William Kentwell
Town/City | Nicholls |
---|---|
First name | William |
Last name | Kentwell |
Country of Origin | England |
Date of Birth | 3/23/1761 |
Year of Arrival in Australia | 1791 |
Submitted by | Derek Barnes |
Story
William was born on 23 March 1761 and baptised on 12 April 1761 at St. Mary’s St. Marylebone London. At this time there was increasing poverty across London because of changes in land ownership in the countryside causing people to flood to the cities. This poverty caused increases in petty theft.
On 27 June 1788 William Kentwell late of the Parish of St. Giles was found guilty of stealing, on 18 June 1788, one Linen handkerchief of the value of ten pence, the property of John Jones. He was sentenced to transportation to New South Wales for 7 years.

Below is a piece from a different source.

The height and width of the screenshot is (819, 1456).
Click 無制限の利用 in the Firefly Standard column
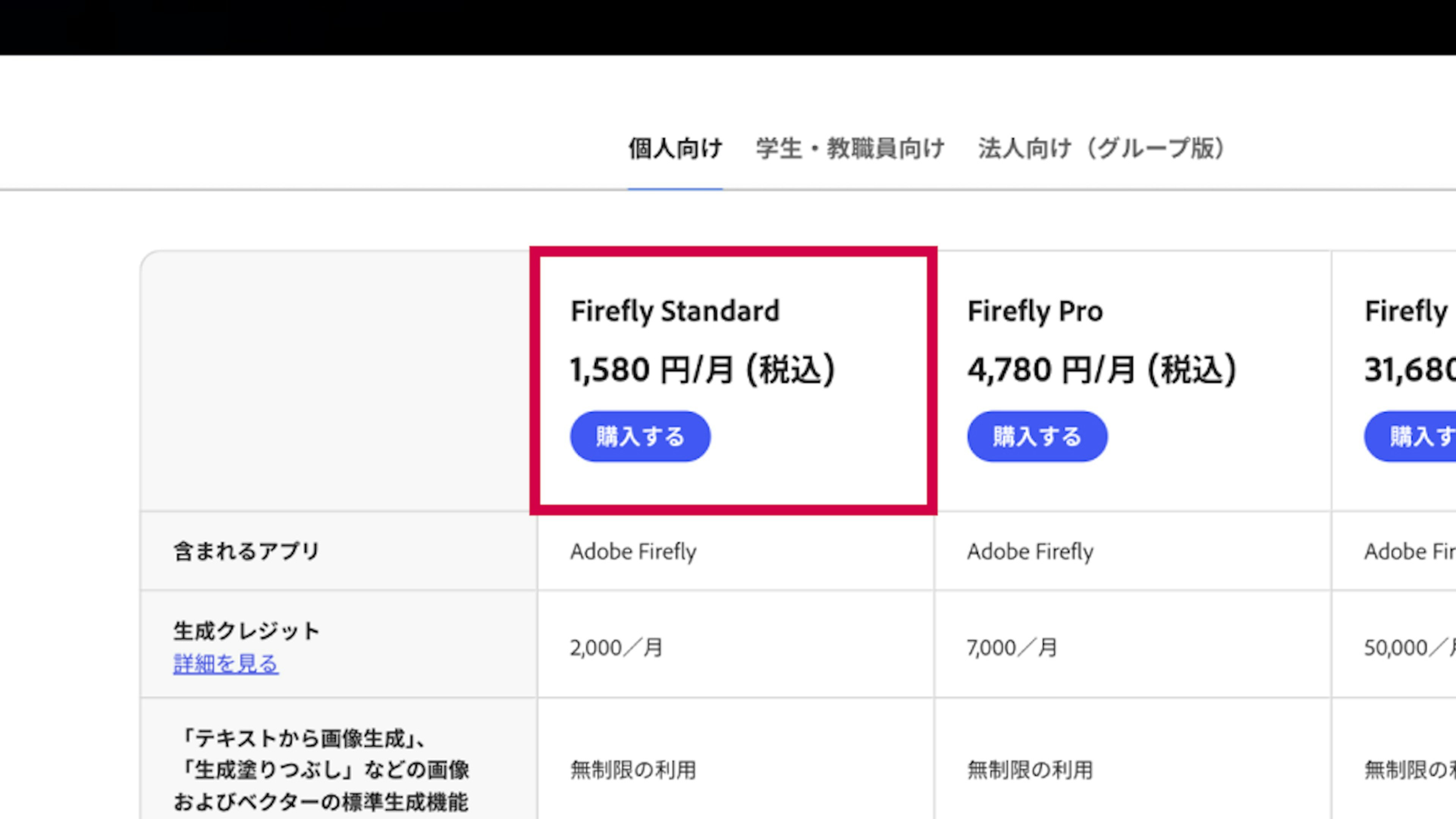[633, 770]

He spent the next two years waiting either on a hulk or in prison to be transported.
William was transported to New South Wales in the 3rd fleet of ships on the “Admiral Barrington”. The ship departed Portsmouth on 27 March 1791 with 300 male convicts along with 3 bulls, 25 cows, 62 ewes, 4 rams, 1 boar, 8 pairs of rabbits, 10 pairs of pigeons, 2 coops, 15 tons of hay, 450 bushels of barley, 80 bags of barley and bran, 40 bushels of meal and bran for stock feed, 135 strong canvas bags, 15 bushels of wheat seed, 3 bushels of peas and bean seeds, 200 fruit trees and other useful plants in 22 boxes. Two weeks later the ship was struck by a storm which separated it from the fleet. The “Admiral Barrington” was scarcely seaworthy, was very leaky and had a crippled mainmast. She was the last ship of the fleet to reach New South Wales and ran into another storm off Port Jackson. She finally landed on 16 October 1791. There had been 36 deaths among the prisoners mainly due to gross overcrowding, the un-seaworthy state of the ship, and the length of the passage.
Governor Philip later reported concerning the 3rd fleet convicts, that “the greatest part of them are so emaciated, so worn away by long confinement, or want of food, or from both of these causes, that it will be long before they will recover their strength, and which many of them never will recover”. On 5 November 1791, 626 convicts were under medical treatment in the colony, of whom 576 had arrived in the 3rd fleet!
There were about 1700 people living in the colony when William arrived in 1791. There were chronic food shortages in these early years of the colony and the colonists would have appreciated the animals and plants brought by the 3rd fleet ships but probably not the extra mouths to feed.
Along with most of the 3rd fleet convicts, William would have been sent to the new settlement at Toongabbie. Here he would have faced working from 5 till 11 am and from 2 until sunset. There was no breakfast as there was often nothing to eat. The labour he faced was felling trees, digging up stumps, rooting up shrubs and grass, turning the ground with spades or hoes, and carrying timber. William would have lived in a group of about 14 to 18 prisoners in a hut, sometimes with no bed or blankets, and with no crockery or cutlery, and with very limited rations of food. Each hut was allowed 1 iron pot to cook in.
Before 1795 when bullocks began to be used for hauling timber, convicts were yoked together and used to haul large logs at Toongabbie. Some convicts died in the harness from illness or weakness caused by lack of food. William would have also faced very strict discipline with floggings carried out nightly for sometimes trifling reasons.
All in all William’s life in the new colony would have consisted of harsh discipline, hard work, and a minimum of food.
William finished his sentence in 1795 and married Elizabeth Morris on 4 January 1796 at St John’s Parramatta. He was then granted a 60 acre block of land at Toongabbie to raise crops and grow animals on, in order to get his family off the government stores.